A local gay and lesbian rights advocate is calling on Barbadian educators to be tolerant of students who may be attracted to the same sex, arguing that these pupils should be allowed to express their attractions to each other as freely as their heterosexual counterparts.
Founder of Barbados Gays, Lesbians and All-Sexuals against Discrimination (B-GLAD) Donnya Piggott said she was concerned that much to the detriment of many young people, schools here continued to mirror society’s discrimination against these alternative lifestyles.
While noting that she was in no way promoting premature sex among young people, Piggott argued that gay and lesbian students must be afforded the same opportunity to expressed their teenage romantic desires as heterosexuals do.
“I am not talking about having sex in school because this is wrong.

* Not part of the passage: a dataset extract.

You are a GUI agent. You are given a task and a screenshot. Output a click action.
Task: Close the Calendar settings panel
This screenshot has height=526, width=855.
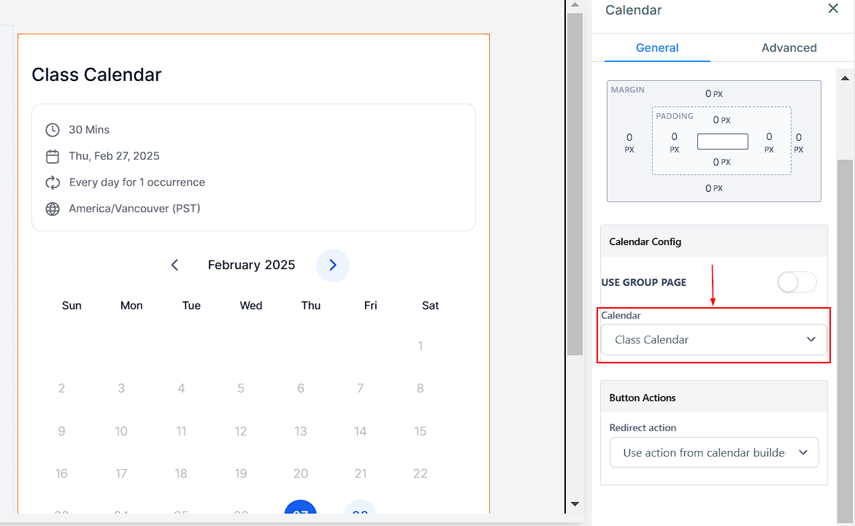click(833, 9)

But I am talking about being able to hold hands, having crushes,” explained Piggott, who was contributing to this morning’s Global Shapers’ panel discussion on national issues at the Olympus Theater at Sheraton Mall.
“The school setting is merely a microsystem in our society and because our society as it stands is not very accommodating and inclusive, it is obvious that you would see that kind of attitude manifested in the school system. I do believe that teachers, parents and all who are tasked with guiding young people must be educated about the issues relating to the LGBT [lesbians, gay, bi-sexual and transsexual] community,” she added
The B-GLAD leader contended that intransigence at the highest levels of Government made it difficult for Barbados to be an all-embracing society.

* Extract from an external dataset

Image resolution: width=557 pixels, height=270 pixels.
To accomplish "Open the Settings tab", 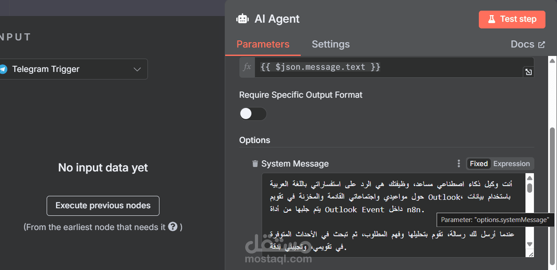I will 330,44.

She also charged that there had been concerted efforts to ensure there were no LGBT teachers in the classroom.
“When it comes to these LGBT issues the Government really wants the school system to be as far away from it as possible because of this misconception of LGBT people having some kind of negative impact on young people. The truth is that there are many young LGBT people and we need to embrace them, and society needs to understand that we are not these horrible people that others want to make us out to be,” Piggott insisted.
“There are gatekeepers who are not allowing LGBT people into the school system with the skills to guide young people. These are persons who could make students of similar persuasion comfortable and make the environment comfortable and inclusive as possible. It has a lot to do with policy,” she claimed.